2. The appellant police registered a case against the respondent/accused in Crime No.5 of 2018 for the offence under Sections 5(j)(ii), 5(l) and 5(n) punishable under Section 6 of Protection of Children from Sexual Offences Act, 2012 (hereinafter referred to as 'POCSO Act') and after completing the investigation, laid a charge sheet before the Magalir Neethimandram (Fast Track Mahila Court), Tiruppur. Since the offence alleged in this case was against a child, the learned Sessions Judge, after completing the formalities, framed the charges against the respondent for the offence under Sections 5(j)(ii), 5(l) and 5(n) punishable under Section 6 of POCSO Act.

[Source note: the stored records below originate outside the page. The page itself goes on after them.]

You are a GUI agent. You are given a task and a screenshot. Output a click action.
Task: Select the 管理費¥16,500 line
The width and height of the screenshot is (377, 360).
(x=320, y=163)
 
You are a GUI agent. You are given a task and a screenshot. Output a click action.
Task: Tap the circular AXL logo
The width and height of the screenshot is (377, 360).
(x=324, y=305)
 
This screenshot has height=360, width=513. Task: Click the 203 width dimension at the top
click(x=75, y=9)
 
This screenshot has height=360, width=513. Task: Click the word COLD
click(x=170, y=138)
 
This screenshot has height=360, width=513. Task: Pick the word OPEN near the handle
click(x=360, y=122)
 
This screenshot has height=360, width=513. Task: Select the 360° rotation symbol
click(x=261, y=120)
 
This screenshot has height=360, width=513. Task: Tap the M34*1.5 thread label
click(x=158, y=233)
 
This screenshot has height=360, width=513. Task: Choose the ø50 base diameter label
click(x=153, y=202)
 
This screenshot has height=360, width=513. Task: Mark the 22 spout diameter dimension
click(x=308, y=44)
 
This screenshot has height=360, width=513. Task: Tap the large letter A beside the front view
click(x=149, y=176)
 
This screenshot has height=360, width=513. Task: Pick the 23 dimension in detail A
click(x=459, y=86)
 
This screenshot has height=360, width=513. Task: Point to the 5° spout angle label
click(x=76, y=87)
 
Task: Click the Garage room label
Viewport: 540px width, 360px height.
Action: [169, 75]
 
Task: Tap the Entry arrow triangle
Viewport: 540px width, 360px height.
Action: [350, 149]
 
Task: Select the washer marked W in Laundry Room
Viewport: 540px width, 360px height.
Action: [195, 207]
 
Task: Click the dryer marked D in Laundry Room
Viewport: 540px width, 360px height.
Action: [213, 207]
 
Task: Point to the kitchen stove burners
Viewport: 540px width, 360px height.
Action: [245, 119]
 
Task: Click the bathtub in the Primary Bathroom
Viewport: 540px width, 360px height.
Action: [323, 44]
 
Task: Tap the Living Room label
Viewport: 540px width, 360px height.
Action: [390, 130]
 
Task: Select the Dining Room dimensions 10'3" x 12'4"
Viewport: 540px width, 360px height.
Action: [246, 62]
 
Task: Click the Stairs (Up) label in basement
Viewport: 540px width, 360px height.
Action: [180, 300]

3. Before the trial Court, in order to prove the case of the prosecution, as many as 8 witnesses were examined as P.W.1 to P.W.8 and 14 documents were 2/25 https://www.mhc.tn.gov.in/judis/ Crl. A.No. 363 of 2021 marked as Ex.P1 to Ex.P14. Besides, 2 material objects were exhibited as M.O.1 and M.O.2. After completing the examination of the prosecution witnesses, incriminating circumstances culled out from the evidence of the prosecution witnesses, were put before the respondent by questioning under Section 313(1)(b) Cr.P.C., and he denied the same as false and pleaded not guilty. On the side of the defence, one witness was examined as D.W.1 and two material objects were exhibited.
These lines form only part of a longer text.